На следующий день я пошел в парикмахерскую и попросил короткую стрижку. Я смотрел, как парикмахер щелкает ножницами над моей головой, как клочьями падает на пол моя стодолларовая салонная прическа. С ней уходила моя идентичность. Взглянув в зеркало, я увидел не преуспевающего нью-йоркского доктора и не лидера, а человека, побитого жизнью, уязвимого, открывшегося. Оставшиеся волосы были почти седые. Морщины у глаз стали глубже, набранный вес отяжелил лицо. Я встревожился, увидев, сколько лет добавили моему лицу поражения, но это была правда, а мне сейчас требовалась правда. Было важно понять, на каком я свете.

Прежде я был излишне уверен в себе, даже самодоволен, и оттого переоценивал собственную власть над миром. Смотревший на меня сейчас мужчина не выглядел самодовольным. Он выглядел испуганным. Пятидесятилетним. Он переживал ошеломительный, мгновенный переворот.

У него истекало время.


Вот так, через семь месяцев после двух выстрелов, прозвучавших в многолюдном калифорнийском зале, моя семья стала колорадской семьей, жителями гор и любителями природы, готовыми начать все заново. На неделю переезда пришелся одиннадцатый день рождения Алекса и Вэлли. Мы с Фрэн купили им сноуборды, в надежде, что катание поможет детям ассимилироваться. Мы уже представляли сыновей горцами, загорелыми маленькими лыжниками, задевающими кончиками пальцев сыпучий белый снег на плавных разворотах склона. Колорадо виделся возвращением к невинности, здоровой и беззаботной жизни.

К детству. Мои сыновья снова станут детьми.

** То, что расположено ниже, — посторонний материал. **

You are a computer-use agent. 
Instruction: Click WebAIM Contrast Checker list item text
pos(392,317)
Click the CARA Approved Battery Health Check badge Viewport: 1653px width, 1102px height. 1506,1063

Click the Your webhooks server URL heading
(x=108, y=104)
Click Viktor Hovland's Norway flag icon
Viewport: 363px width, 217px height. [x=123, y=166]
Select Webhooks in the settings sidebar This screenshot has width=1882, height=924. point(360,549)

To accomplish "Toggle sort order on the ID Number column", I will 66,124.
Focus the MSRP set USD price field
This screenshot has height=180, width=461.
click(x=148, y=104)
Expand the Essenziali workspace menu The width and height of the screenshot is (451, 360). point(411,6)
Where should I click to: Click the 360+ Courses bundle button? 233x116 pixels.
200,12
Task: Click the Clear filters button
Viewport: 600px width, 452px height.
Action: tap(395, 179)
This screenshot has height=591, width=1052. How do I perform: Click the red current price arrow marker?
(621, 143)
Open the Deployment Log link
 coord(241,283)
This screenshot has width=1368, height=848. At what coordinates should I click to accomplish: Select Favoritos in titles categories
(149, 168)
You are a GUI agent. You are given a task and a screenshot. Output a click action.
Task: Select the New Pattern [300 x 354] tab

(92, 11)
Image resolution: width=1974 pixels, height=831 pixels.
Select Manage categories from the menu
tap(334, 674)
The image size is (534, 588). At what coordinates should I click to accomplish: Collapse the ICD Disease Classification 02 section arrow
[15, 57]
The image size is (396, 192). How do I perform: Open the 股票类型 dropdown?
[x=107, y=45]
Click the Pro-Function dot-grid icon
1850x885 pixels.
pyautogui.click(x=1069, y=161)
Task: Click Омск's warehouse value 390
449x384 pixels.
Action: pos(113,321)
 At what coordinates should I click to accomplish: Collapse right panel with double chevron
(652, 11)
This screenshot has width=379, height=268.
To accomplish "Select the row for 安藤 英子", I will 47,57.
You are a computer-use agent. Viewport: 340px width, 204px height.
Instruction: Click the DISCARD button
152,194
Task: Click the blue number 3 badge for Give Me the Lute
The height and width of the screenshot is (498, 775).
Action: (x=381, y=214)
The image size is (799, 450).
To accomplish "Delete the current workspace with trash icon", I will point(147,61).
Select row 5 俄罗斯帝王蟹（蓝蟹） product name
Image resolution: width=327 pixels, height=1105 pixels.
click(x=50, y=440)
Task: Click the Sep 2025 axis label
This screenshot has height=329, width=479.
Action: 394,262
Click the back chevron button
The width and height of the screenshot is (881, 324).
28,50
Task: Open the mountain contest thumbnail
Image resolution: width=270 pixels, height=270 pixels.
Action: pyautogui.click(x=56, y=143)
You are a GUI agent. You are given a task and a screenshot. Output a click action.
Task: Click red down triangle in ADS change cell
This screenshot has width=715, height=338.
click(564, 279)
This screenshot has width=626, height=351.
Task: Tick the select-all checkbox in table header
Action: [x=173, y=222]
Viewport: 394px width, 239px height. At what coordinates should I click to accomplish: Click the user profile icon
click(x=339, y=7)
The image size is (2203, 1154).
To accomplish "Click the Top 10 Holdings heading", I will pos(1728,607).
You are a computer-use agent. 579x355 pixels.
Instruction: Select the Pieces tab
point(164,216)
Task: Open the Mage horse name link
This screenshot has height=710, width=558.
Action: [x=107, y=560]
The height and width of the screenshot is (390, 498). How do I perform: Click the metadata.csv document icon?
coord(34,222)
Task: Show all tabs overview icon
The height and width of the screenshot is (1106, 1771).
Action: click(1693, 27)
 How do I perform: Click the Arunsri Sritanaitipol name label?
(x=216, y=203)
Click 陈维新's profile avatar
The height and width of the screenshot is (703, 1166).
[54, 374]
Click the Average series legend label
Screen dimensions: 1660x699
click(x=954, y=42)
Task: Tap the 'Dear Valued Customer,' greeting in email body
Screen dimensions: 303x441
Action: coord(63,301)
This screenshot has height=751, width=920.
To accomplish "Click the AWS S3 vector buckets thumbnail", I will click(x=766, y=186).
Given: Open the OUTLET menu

На следующий день после дня рождения они впервые пошли в новую школу. Если не считать первых трудностей, быстро освоились. Мне казалось, им по вкусу возвращение к норме. Домашние задания и подготовка к контрольным принесли облегчение. Им нравились изнурительные футбольные тренировки и отборочные игры на вступление в «Маленькую лигу». Они заводили друзей. Вэлли скоро влюбился в американскую мексиканку двумя классами старше себя и, как водится, всем телом страдал от безответной любви.

Фрэн устраивала целые представления из знакомства с соседями, закупок и планирования вылазок на выходные с приключениями в Скалистых горах, Санта-Фе и Альбукерке. Мы проводили время с ее родственниками: тетушками и кузенами, которые радушно принимали нас, несмотря на прилипшую к нам грязь. Де-факто так исполнялась для нас программа защиты свидетелей. С людьми мы держались по-дружески, но чуть на расстоянии. Мы налаживали общение за барбекю и вечерней игрой в карты, на собраниях родительского комитета и благотворительных продажах домашней выпечки.

На людях я не упоминал о первом браке. Обходил вопрос, откуда мы приехали, отвечая, что жили в общем и целом на Восточном побережье. Для новых друзей предназначалась ложь: семья у нас не больше, чем они видят. Поездки в АДМакс совершались в тайне, мы поднимались до рассвета и загружались в джип. Если кто-то спрашивал, лгали, что пользуемся ранней весной для знакомства с новыми местами. На самом деле мы проезжали сорок миль к югу по становящейся все пустыннее местности. Большей частью, в тишине; иногда слушали по радио классику рока. Дэниел стал нашей тайной ношей, парией, которого мы таили в сердцах.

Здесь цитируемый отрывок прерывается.